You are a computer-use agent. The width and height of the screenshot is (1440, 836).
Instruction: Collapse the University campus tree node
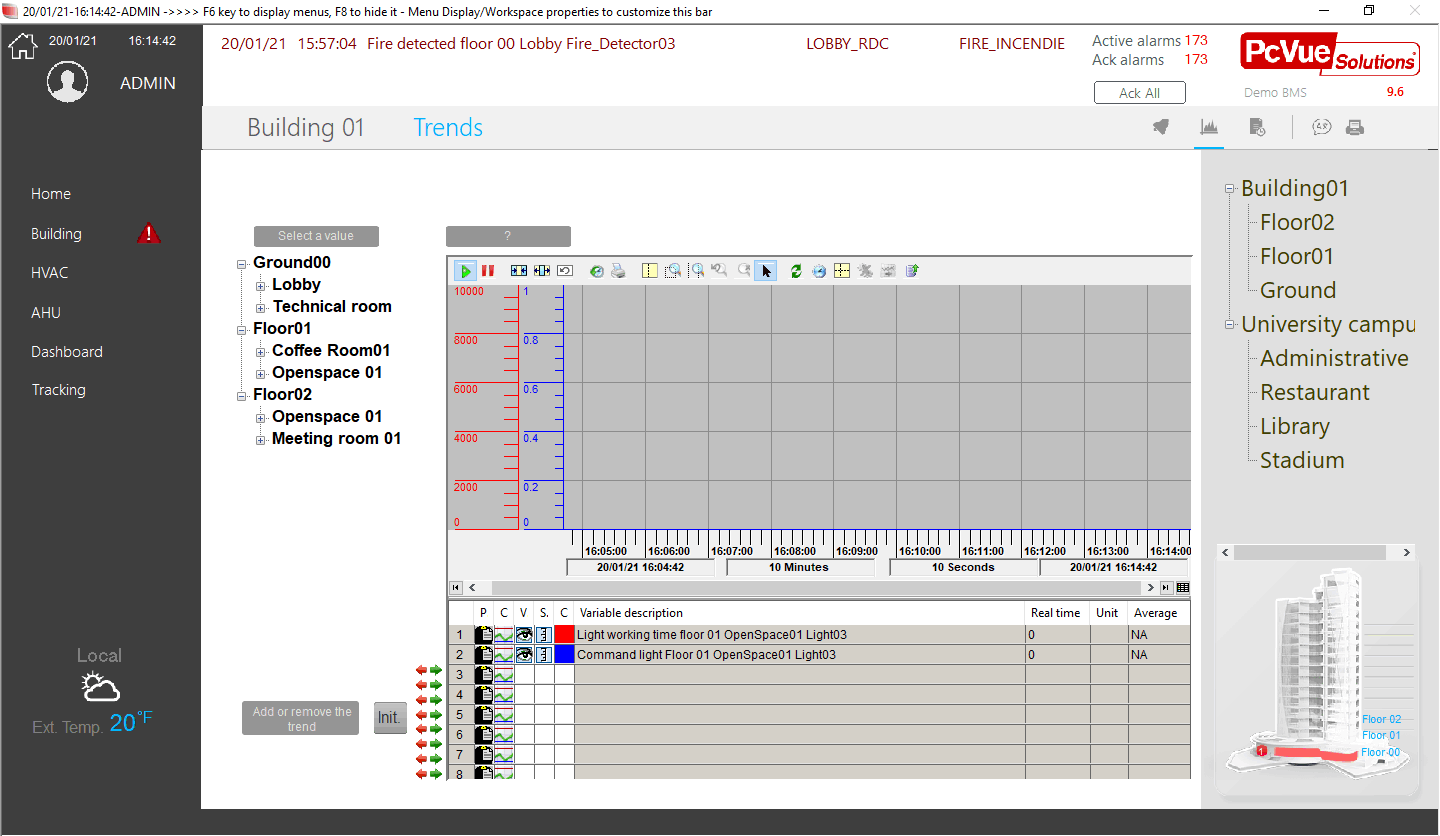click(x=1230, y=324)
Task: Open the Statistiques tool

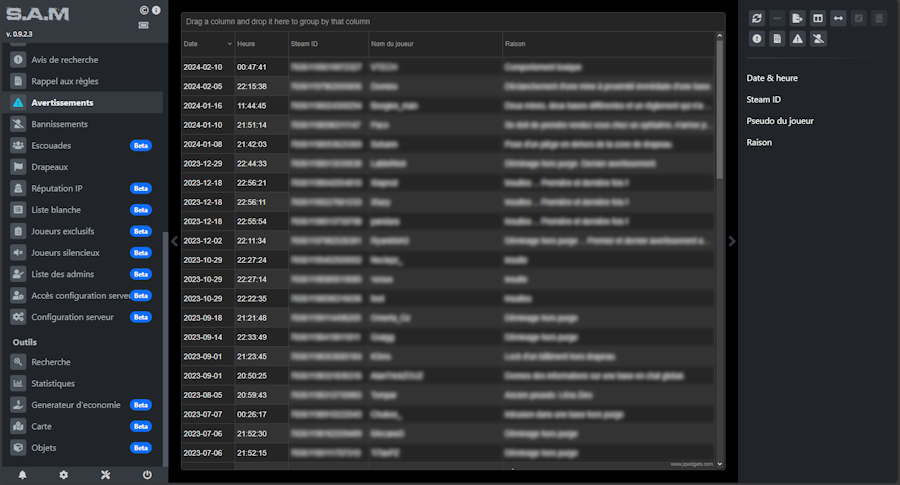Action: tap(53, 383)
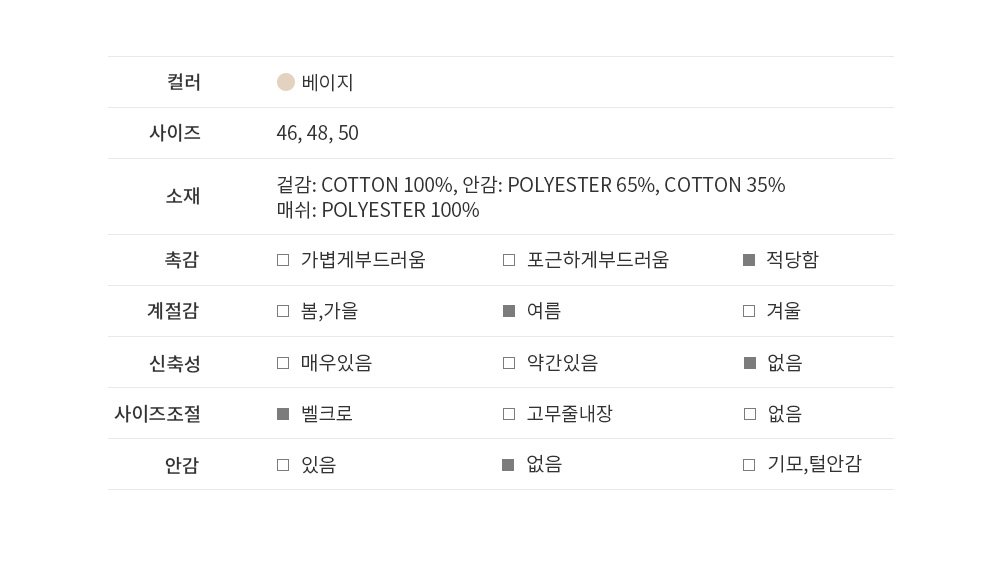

## Short exercise
Convert the rows above into a JSON list of strings, one string per line, skipping blank lines. Leave the pictures out.

## Exercise result
[
  "You are a computer-use agent. The width and height of the screenshot is (1440, 836).",
  "Instruction: Collapse the University campus tree node",
  "click(x=1230, y=324)",
  "Task: Open the Statistiques tool",
  "Action: tap(53, 383)"
]